Task statement – Write out all the entries word for word and omit any pictures.

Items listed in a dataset
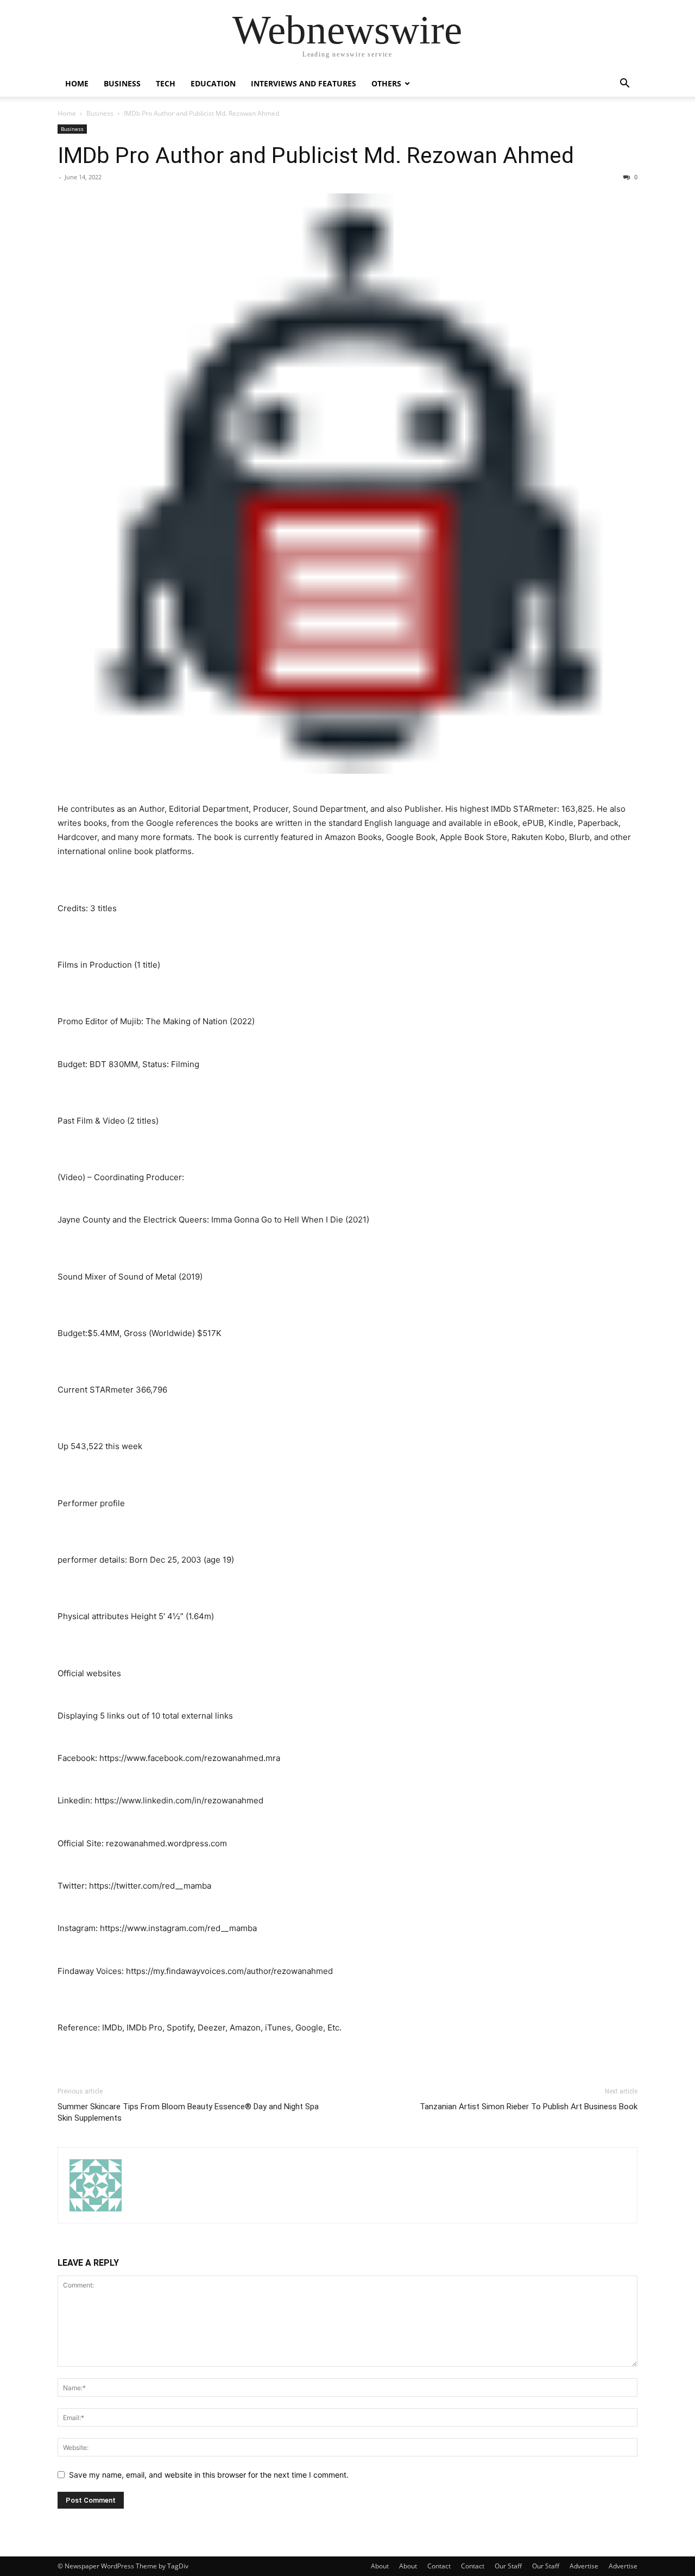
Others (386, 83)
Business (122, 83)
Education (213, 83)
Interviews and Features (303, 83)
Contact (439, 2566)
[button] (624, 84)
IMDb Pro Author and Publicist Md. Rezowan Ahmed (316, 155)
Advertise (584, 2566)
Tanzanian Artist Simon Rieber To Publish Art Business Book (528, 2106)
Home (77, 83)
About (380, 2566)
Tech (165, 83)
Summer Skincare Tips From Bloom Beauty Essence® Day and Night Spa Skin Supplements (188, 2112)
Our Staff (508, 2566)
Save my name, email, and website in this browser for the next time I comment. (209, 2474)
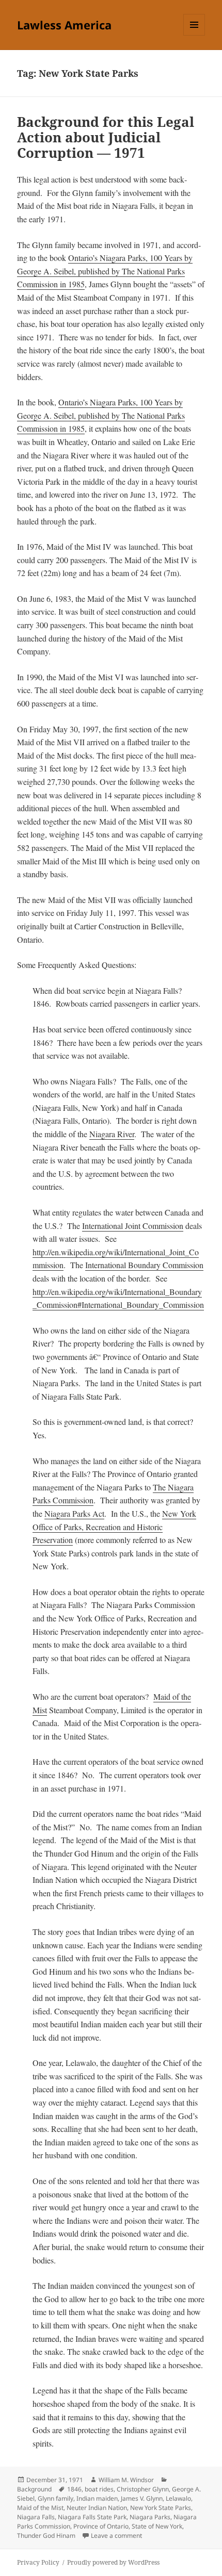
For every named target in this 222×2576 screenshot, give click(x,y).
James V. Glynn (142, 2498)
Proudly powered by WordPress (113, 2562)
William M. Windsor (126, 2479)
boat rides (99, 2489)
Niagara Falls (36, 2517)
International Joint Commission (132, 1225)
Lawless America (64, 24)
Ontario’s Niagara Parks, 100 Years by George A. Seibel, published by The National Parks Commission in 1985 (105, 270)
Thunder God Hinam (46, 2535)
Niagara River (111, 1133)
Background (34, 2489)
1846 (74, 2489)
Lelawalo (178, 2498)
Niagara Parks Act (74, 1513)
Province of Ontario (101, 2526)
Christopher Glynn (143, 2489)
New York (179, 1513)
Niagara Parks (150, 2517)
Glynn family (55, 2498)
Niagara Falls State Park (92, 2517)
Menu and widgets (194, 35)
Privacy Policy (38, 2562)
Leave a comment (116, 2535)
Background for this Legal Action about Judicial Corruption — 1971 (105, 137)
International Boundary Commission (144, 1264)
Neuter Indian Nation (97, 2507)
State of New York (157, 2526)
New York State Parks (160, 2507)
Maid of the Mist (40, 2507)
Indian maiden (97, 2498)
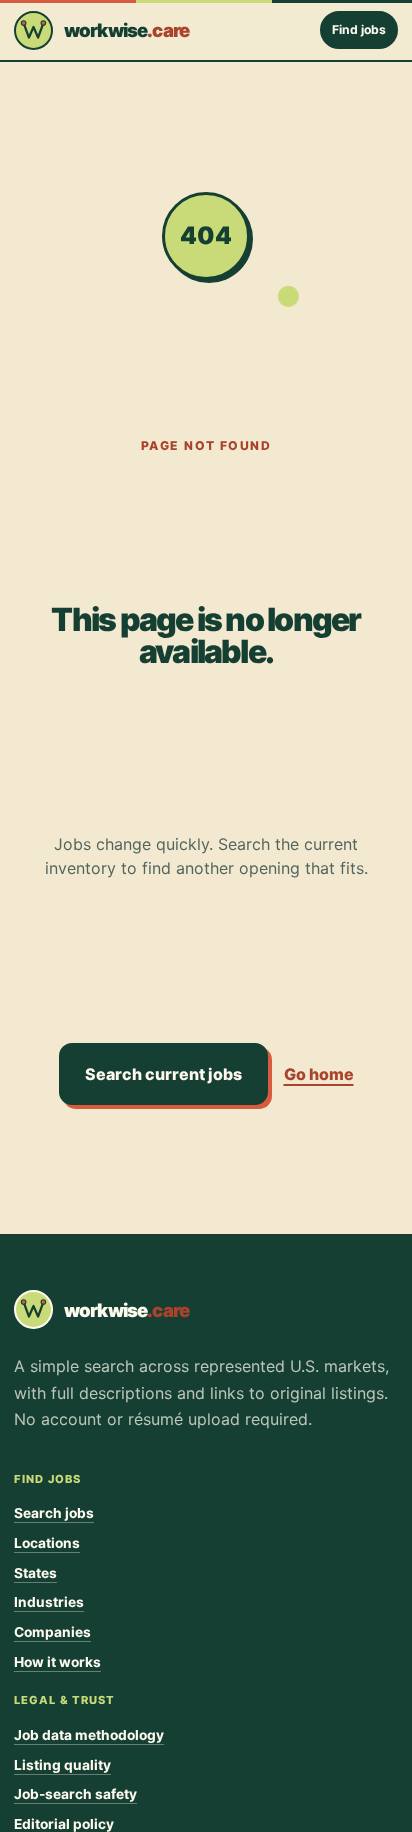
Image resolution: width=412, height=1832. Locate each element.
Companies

Task result –
Others (386, 83)
Business (122, 83)
Education (213, 83)
Interviews and Features (303, 83)
Contact (439, 2566)
[button] (624, 84)
IMDb Pro Author and Publicist Md. Rezowan Ahmed (316, 155)
Advertise (584, 2566)
Tanzanian Artist Simon Rieber To Publish Art Business Book (528, 2106)
Home (77, 83)
About (380, 2566)
Tech (165, 83)
Summer Skincare Tips From Bloom Beauty Essence® Day and Night Spa Skin Supplements (188, 2112)
Our Staff (508, 2566)
Save my name, email, and website in this browser for the next time I comment. (209, 2474)
For every named target in this 222×2576 screenshot, give click(x,y).
James V. Glynn (142, 2498)
Proudly powered by WordPress (113, 2562)
William M. Windsor (126, 2479)
boat rides (99, 2489)
Niagara Falls (36, 2517)
International Joint Commission (132, 1225)
Lawless America (64, 24)
Ontario’s Niagara Parks, 100 Years by George A. Seibel, published by The National Parks Commission in 1985 (105, 270)
Thunder God Hinam (46, 2535)
Niagara River (111, 1133)
Background (34, 2489)
1846 (74, 2489)
Lelawalo (178, 2498)
Niagara Parks Act (74, 1513)
Province of Ontario (101, 2526)
Christopher Glynn (143, 2489)
New York (179, 1513)
Niagara Parks (150, 2517)
Glynn family (55, 2498)
Niagara Falls State Park (92, 2517)
Menu and widgets (194, 35)
Privacy Policy (38, 2562)
Leave a comment (116, 2535)
Background for this Legal Action about Judicial Corruption — 1971 (105, 137)
International Boundary Commission (144, 1264)
Neuter Indian Nation (97, 2507)
State of New York (157, 2526)
New York State Parks (160, 2507)
Maid of the Mist (40, 2507)
Indian maiden (97, 2498)
Image resolution: width=412, height=1832. Locate each element.
Companies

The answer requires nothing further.